Characterizing the Accuracy -- Efficiency Trade-off of Low-rank Decomposition in Language Models

Chakshu Moar,Faraz Tahmasebi,Michael Pellauer,Hyoukjun Kwon
2024-10-23
Abstract:Recent large language models (LLMs) employ billions of parameters to enable broad problem-solving capabilities. Such language models also tend to be memory-bound because of the dominance of matrix-vector and matrix-matrix multiplications with low arithmetic intensity. Therefore, optimizing the memory footprint and traffic is an important optimization direction for LLMs today. Model compression methods such as quantization and parameter pruning have been actively explored to achieve memory footprint and traffic optimization. However, the accuracy-efficiency trade-off of rank pruning (i.e., low-rank decomposition) for LLMs is not well-understood yet.

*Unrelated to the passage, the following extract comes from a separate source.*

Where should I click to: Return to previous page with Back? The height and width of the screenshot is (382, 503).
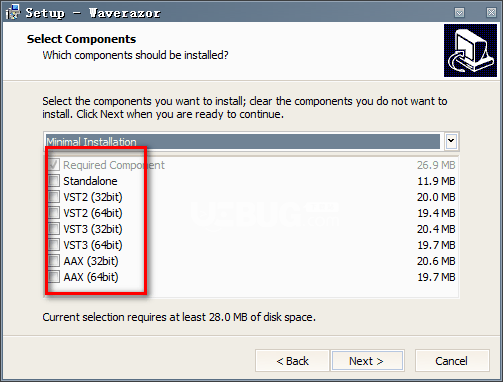[292, 361]
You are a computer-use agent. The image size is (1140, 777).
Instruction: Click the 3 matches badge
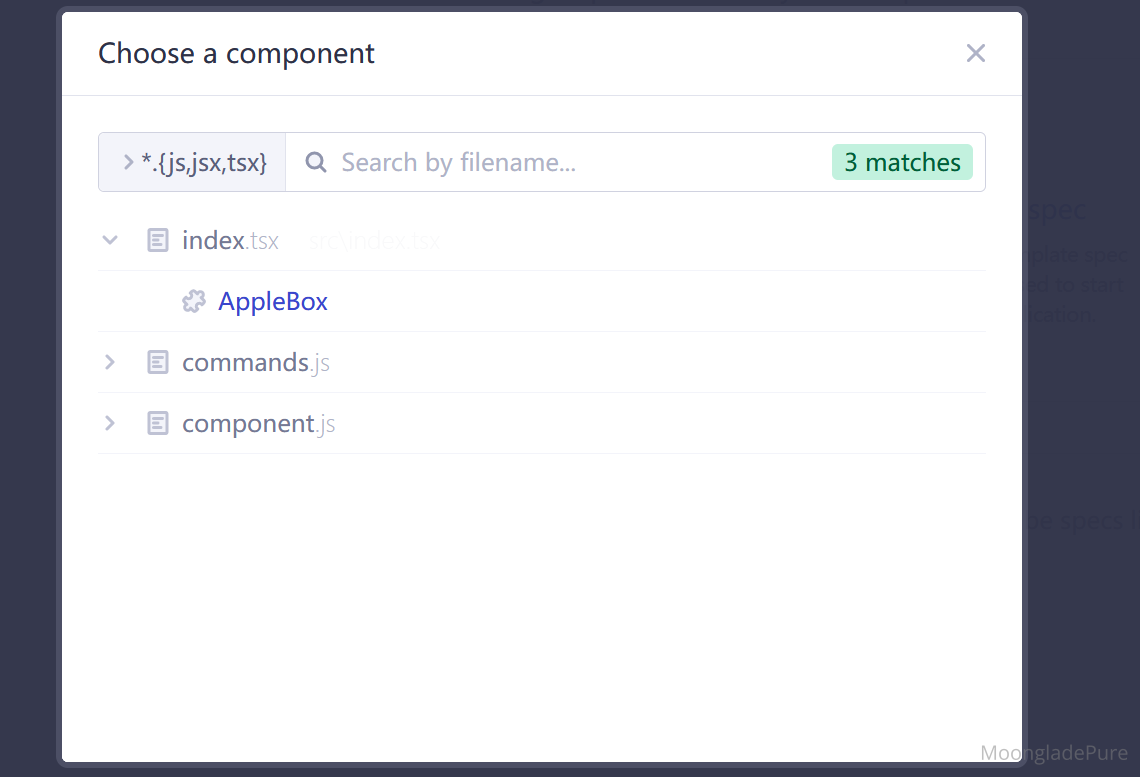(x=902, y=162)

Therefore, in this work, we characterize the accuracy-efficiency trade-off of a low-rank decomposition method, specifically Tucker decomposition, on recent language models, including an open-source LLM, Llama 2. We formalize the low-rank decomposition design space and show that the decomposition design space is enormous (e.g., O($2^{39}$) for Llama2-7B). To navigate such a vast design space, we formulate it and perform thorough case studies of accuracy-efficiency trade-offs using six widely used LLM benchmarks on BERT and Llama 2 models. Our results show that we can achieve a 9\% model size reduction with minimal accuracy drops, which range from 4\%p (\%p refers to "percentage point," which refers to the absolute difference between two percentage numbers; 74\% -> 78\% = 4\%p increase) to 10\%p, depending on the difficulty of the benchmark, without any retraining to recover accuracy after decomposition. The results show that low-rank decomposition can be a promising direction for LLM-based applications that require real-time service at scale (e.g., AI agent and real-time coding assistant), where the latency is as important as the model accuracy.
Machine Learning,Computation and Language
What problem does this paper attempt to address?
The paper attempts to address the challenges of memory usage and computational efficiency in large language models (LLMs). Specifically, due to the vast number of parameters, large language models face significant bottlenecks in terms of memory usage and computational resources. To optimize the memory usage and computational efficiency of these models, researchers have explored various model compression methods, such as quantization and parameter pruning. However, the trade-off between accuracy and efficiency of low-rank decomposition (i.e., low-rank tensor decomposition) in large language models has not been fully understood. Therefore, this paper aims to characterize the trade-off between accuracy and efficiency by studying the application of low-rank decomposition methods (particularly Tucker decomposition) on modern language models (including the open-source Llama 2 model). The specific objectives include: 1. **Characterize the trade-off space between accuracy and efficiency**: Conduct a detailed performance analysis of Bert and Llama 2 models through six widely used large language model benchmarks (such as AI2 Reasoning Challenge, HellaSwag, MMLU, etc.), exploring the accuracy loss and computational efficiency improvement under different low-rank decomposition configurations. 2. **Formalize the design space of low-rank decomposition**: Define and describe various design choices of low-rank decomposition, including which layers and tensors to decompose, and the pruned rank of each decomposed tensor. 3. **Identify effective low-rank decomposition design choices**: Based on the performance analysis results, identify design choices that can effectively balance model accuracy and computational efficiency, providing valuable insights for future low-rank decomposition research. Through these studies, the paper hopes to provide an effective optimization method for large-scale language model applications that require real-time services (such as virtual agents, real-time coding assistants, etc.), while maintaining high model accuracy.